UEFI Secure Boot Booted From Debian 9 'Stretch'

Debian's release team has decided to postpone its implementation of Secure Boot. From a report: In a release update from last week, release team member Jonathan Wiltshire wrote that "At a recent team meeting, we decided that support for Secure Boot in the forthcoming Debian 9 'stretch' would no longer be a blocker to release. The likely, although not certain outcome is that stretch will not have Secure Boot support." "We appreciate that this will be a disappointment to many users and developers," he continued, "However, we need to balance that with the limited time available for the volunteer teams working on this feature, and the risk of bugs being introduced through rushed development." The decision not to offer Secure Boot support at release leaves Debian behind Red Hat and Suse, making it the only one of Linux's three main branches not to support the heir-to-BIOS and the many security enhancements it offers.

Re:RedHat

UEFI is a successor to BIOS in the same way that systemd is a successor to init. They both "solved" many problems that didn't exist to anybody but their creators and financial supporters. Nobody wanted them, yet somehow they were forced down our throats. Neither came from the bottom-up in grassroots-fashion; both came from the top-down in military-fashion. And yet here we are today, and they've both won.

Re:"Heir-to-BIOS?"

[gweihir]

1. It is not "secure" at all
2. It is DRM, i.e. makes it less "your" hardware

Re: "Heir-to-BIOS?"

[bws111]

Nobody said they WERE a big problem, just that they COULD be a big problem. If you can't acknowledge that, clearly you don't know much about security. Which I guess is rather obvious since you ask that dumb question about the keys (hint: no single person has the key, and the people who DO have a portion of the key are quite a bit higher than 'admin', and the whole key never exists anywhere but tamper-resistant hardware).

"Secure boot" only ever had one mission

[whoever57]

The mission of "Secure Boot" is not to secure any computers, but to secure Microsoft's revenue stream.

Yes, you may be able to disable it on your desktop, but will this situation continue? Remember those Surface RT tablets?

Re:"Heir-to-BIOS?"

[bws111]

How? I notice a common thread of the anti-secure boot people is that they just make statements with nothing to back them up.

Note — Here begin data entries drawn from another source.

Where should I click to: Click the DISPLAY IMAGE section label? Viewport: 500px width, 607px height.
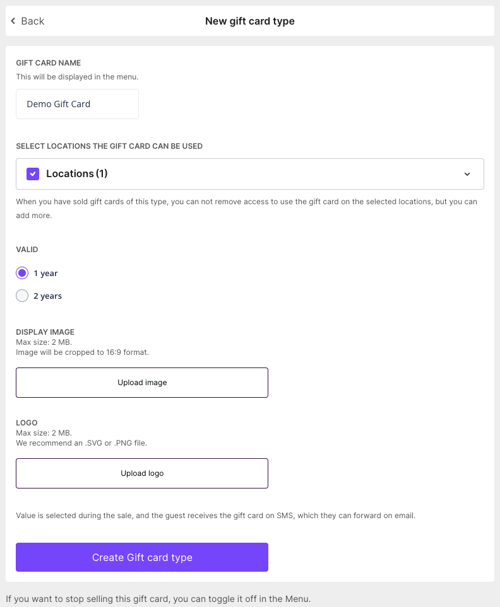point(45,332)
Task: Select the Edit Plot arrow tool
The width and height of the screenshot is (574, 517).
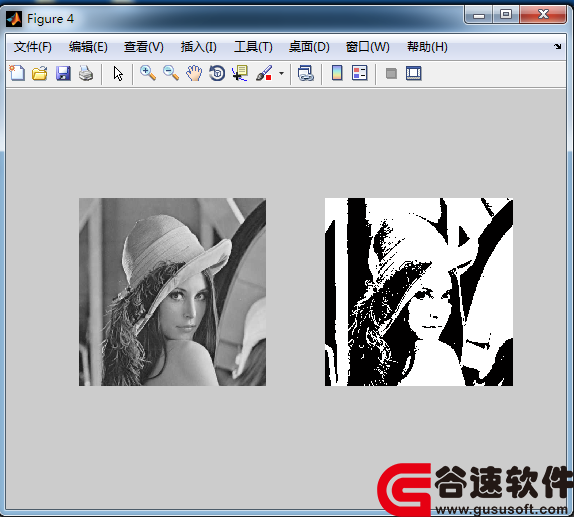Action: [118, 74]
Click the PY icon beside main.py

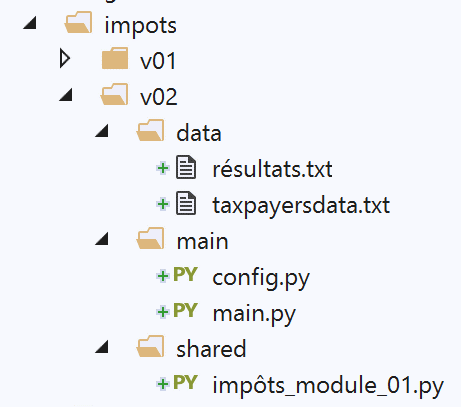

Re:What about Non-Secure Boot UEFI Boot?

[tepples]

If there is a "Windows 10 compatible" sticker for example, you won't be able to run Debian on it.
If there is a "Windows 8 compatible" sticker, you may or may not be able to, depending on what that OEM decided to do, so will need a bit of research.

Source?

Microsoft required x86 and x86-64 PCs with the "Windows 8 compatible" sticker to ship with Secure Boot on but let the owner turn it off in the UEFI configuration form. Microsoft eased this requirement for x86 and x86-64 PCs with the "Windows 10 compatible" sticker: they must ship with Secure Boot on but configurability is up to the preference of the manufacturer. In either case, even if Secure Boot can be turned off, that doesn't mean that things like backlight brightness, audio, WLAN, Bluetooth, and suspend will work correctly.

Re: RedHat

[sl3xd]

Systemd alone has caused me more headaches than anything MS or SCO ever did. In fact it was software from that camp which made me evaluate OpenBSD.

There are a lot of good ideas in Systemd; overall, I don't disagree with a lot of the overall design goals.

The implementation, on the other hand, is lacking. My own experience is that systemd has finally reached an "early beta" level of stability. (My desktop system boots correctly about half the time with Systemd. The other half of the time Systemd doesn't start up D-Bus... I can't even shut the system down cleanly, because <drum roll> you need d-bus to shut down with Systemd! Yay!)

It's a shame systemd was pushed into production for most distributions years ago.